Le premier cycliste avait été interviewé par la Nouvelle République. Nous l’avons recontacté. Ses propos confirment les informations du quotidien régional. Pour ce témoin, les deux cyclistes n’avaient pas grand chose à se reprocher.  Ils ont marqué un temps d’arrêt à l’intersection avec la D15 pour laisser passer une voiture qui arrivait de leur gauche. Une seconde automobile suivait la première au loin. Ils ont estimé que cela était suffisant pour s’engager. Ils n’avaient qu’une trentaine de mètres à parcourir avant de bifurquer sur la gauche. Le témoin explique qu’il est parti le premier, ils se suivaient roue dans roue. Il a indiqué son intention de tourner à gauche en levant le bras.  La voiture qui les suivaient a légèrement ralenti pour leur laisser terminer leur manœuvre. Au moment ou il s’engageait dans la rue de la Noblesse il a tourné la tête. Il a alors vu une voiture qui dépassait heurter violemment son ami. Selon lui, le véhicule arrivait très vite. La voiture est passée tout près de lui. Le choc a propulsé le corps du second cycliste en l’air, il est retombé inanimé à une cinquantaine de mètres.

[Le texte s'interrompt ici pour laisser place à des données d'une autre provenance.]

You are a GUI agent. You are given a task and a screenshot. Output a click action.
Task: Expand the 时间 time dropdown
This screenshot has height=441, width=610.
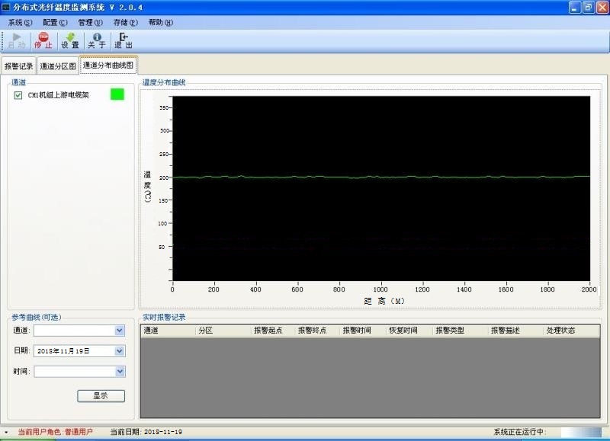[x=119, y=371]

La voiture endommagée par la violence du choc a continué sa course. Les automobiles se sont heurtées l’une à l’autre avant de s’immobiliser. En entendant les premiers mots de l’automobiliste à l’origine de la collision «  Putain de vélos, vous faites chier », le cycliste survivant choqué a répondu « Ferme bien ta gueule tu viens de tuer quelqu’un ». Il a ensuite tenté de prévenir les secours sans y parvenir, c’est le conducteur du premier véhicule qui s’en est chargé.

Le cycliste a rapporté en détail sa version des faits aux gendarmes, ceux-ci lui ont dit que le véhicule devait rouler très vite. Le cycliste s’étonne de ne pas avoir été invité à témoigner à l’audience du 6 octobre. Il ajoute que lorsqu’avec son ami, ils se sont immobilisés avant de s’engager sur la D15, ils ont parfaitement distingué les véhicules qui arrivaient au sommet de la côte. Il en déduit que les automobilistes étaient également en mesure de les identifier.

« …Avant de s’engager sur la D15, ils ont parfaitement distingué les véhicules qui arrivaient au sommet de la côte… »

Le témoignage du premier automobiliste

Nous avons contacté l’automobiliste qui précédait l’accusé. Il nous a dit ne pas avoir été convoqué à l’audience du 6 octobre. Il ne comprend pas pourquoi on n’a pas fait appel à lui.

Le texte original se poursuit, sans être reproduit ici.